TF-rs1049296 C>T Variant Modifies the Association between Hepatic Iron Stores and Liver Fibrosis in Metabolic Dysfunction-associated Steatotic Liver Disease

Background and Aims: Hepatic iron deposition (HID) in the reticuloendothelial system (RES) is associated with histological severity in metabolic dysfunction-associated steatotic liver disease (MASLD). This study aimed to assess the interaction between the transferrin (TF)-rs1049296 C>T variant and HID patterns on the risk of significant liver fibrosis in MASLD. Methods: We analyzed 406 adults with liver biopsy-confirmed MASLD. HID was categorized as hepatocellular, RES, or mixed, based on Perl's iron staining. The association between iron-related genetic variants and significant liver fibrosis (fibrosis stage >= F2) was analyzed, focusing on the interactions between single-nucleotide polymorphism genotypes and iron deposition patterns. Multivariable logistic regression analysis was used to adjust for potential confounders.

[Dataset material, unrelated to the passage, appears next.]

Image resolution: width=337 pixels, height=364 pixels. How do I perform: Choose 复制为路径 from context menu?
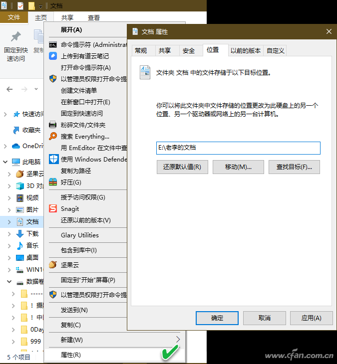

Results: HID was detected in 271 (66.7%) patients, with hepatocellular, RES, and mixed patterns accounting for 11.1%, 18.0%, and 37.7%, respectively. A significant interaction was observed between HID and the TF-rs1049296 genotype (P-interaction = 0.035). In multivariable analysis, male sex, hypertension, severe lobular inflammation, and mixed hepatocellular/RES iron deposition were independent predictors of significant liver fibrosis. RES deposition markedly increased the risk of significant liver fibrosis (adjusted odds ratio: 6.65; 95% confidence interval: 1.84-23.97, p < 0.05), particularly in men with isolated RES iron deposition (adjusted odds ratio: 5.26; 95% confidence interval: 1.21-22.81, p < 0.05). Conclusions: The TF-rs1049296 T allele interacts with RES iron deposition to identify a MASLD subpopulation at elevated risk of progressive liver disease, providing opportunities for refined risk stratification and personalized management.